Rents continued to grow in 2017 as the market kept its stable footing heading into 2018, according to RealPage. In its latest report, the real estate technology and analytics firm said rents climbed at a moderate pace of 2.5% in 2017, and the typical monthly apartment rent is now $1,330 in the U.S.
“While the apartment rent-growth pace has slowed from the performance seen a couple of years ago, it’s the longevity of the current cycle that’s so impressive,” says Greg Willett, RealPage’s chief economist. “Rents have climbed substantially for eight consecutive years.”
However, effective rents for new leases did slip 0.9% in the fourth quarter. Those slight rent cuts late in the year reflect normal seasonality, though, as slower leasing activity in the colder-weather months can spur housing owners and operators to offer more pricing deals.
Few local markets are experiencing the price spikes that were common in 2014 and 2015. Sacramento’s yearly growth is currently the strongest among the country’s largest metros, at 6.5%, but the California capital is the only large market posting an increase of more than 6%.

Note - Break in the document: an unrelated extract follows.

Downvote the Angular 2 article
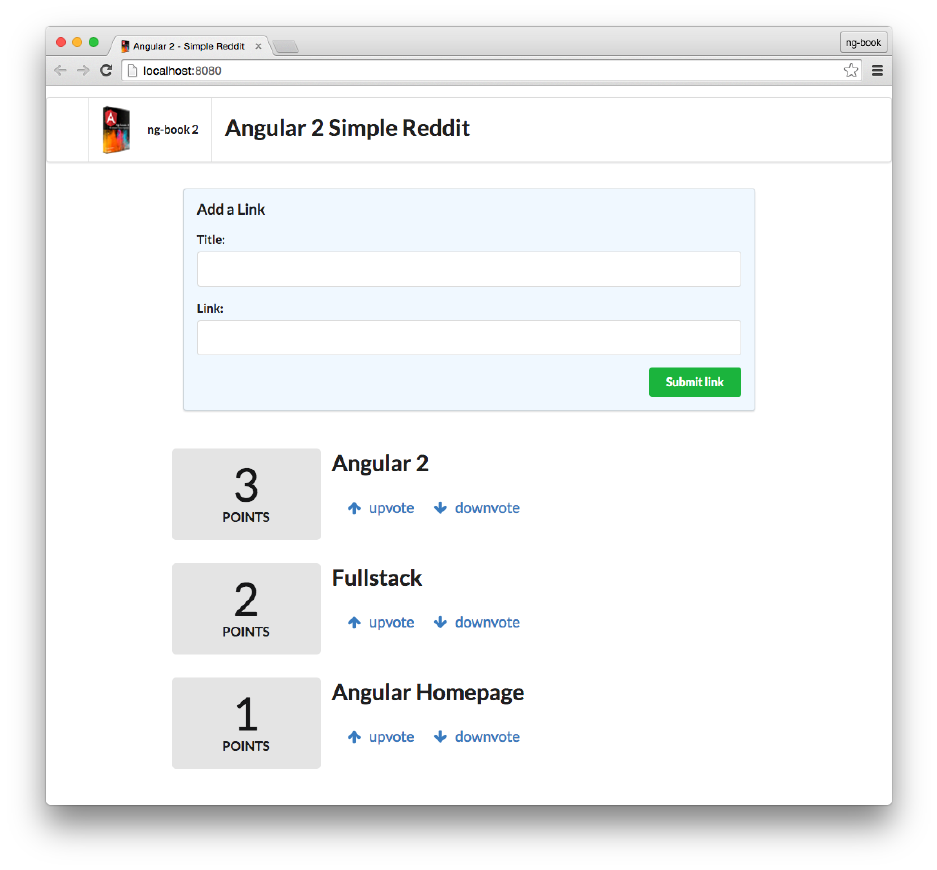 coord(477,508)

Two years ago, more than a dozen big metros registered rent jumps topping 6%, with the pace of increase reaching as high as 12% in Portland, Ore., then the country’s rent-growth leader. Rents in Portland climbed just 1.9% in 2017.

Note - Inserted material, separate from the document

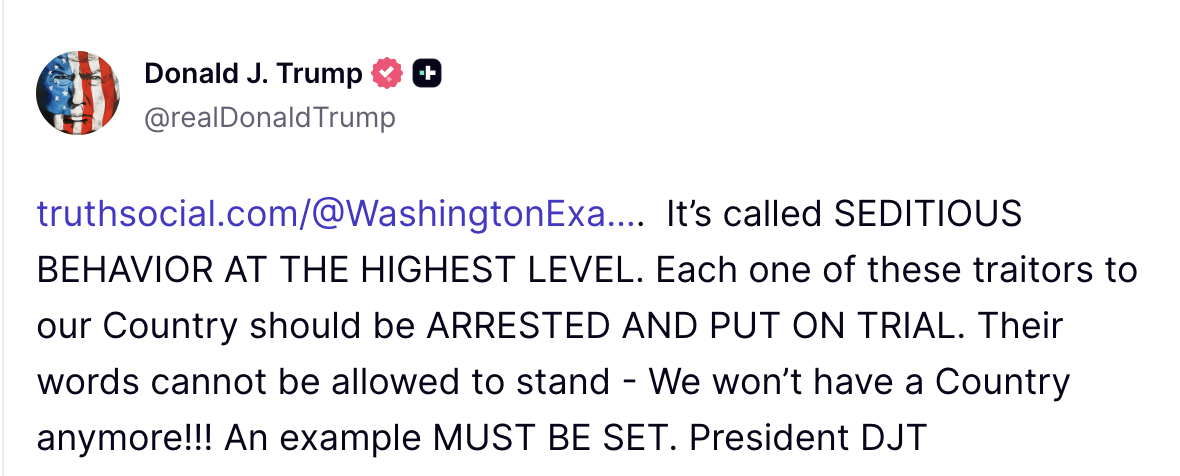Click the phrase It's called
Screen dimensions: 1180x476
coord(742,214)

Willett says the nation’s current top rent-growth markets are usually ones that “haven’t yet started delivering a whole lot of new supply. Nothing unusual there.”
Occupancy Stays the Course
National apartment occupancy stood at 95.1% at the end of the fourth quarter, unchanged from the year-ago performance.
While year-end occupancy inched down 20 basis points from 95.3% in the third quarter, the decline is less than the normal seasonal drop of about 50 basis points that occurs when leasing activity slows as the temperature cools.
According to RealPage, that smaller-than-typical seasonal occupancy drop reflected market tightening in a handful of locations where hurricane damage sent displaced households to the apartment stock. In Texas, occupancy jumped 140 basis points on a quarterly basis in the Houston metro and 220 basis points in the smaller Corpus Christi market. Florida metros, which have received households leaving Puerto Rico, tended to register small occupancy increases in the fourth quarter.
“The country’s apartment market remains tight, with product availability generally limited to recently completed properties moving through initial leasing,” Willett says. “Unless a renter can afford that expensive new stock, finding a ready-to-lease unit takes some real work in most locations.”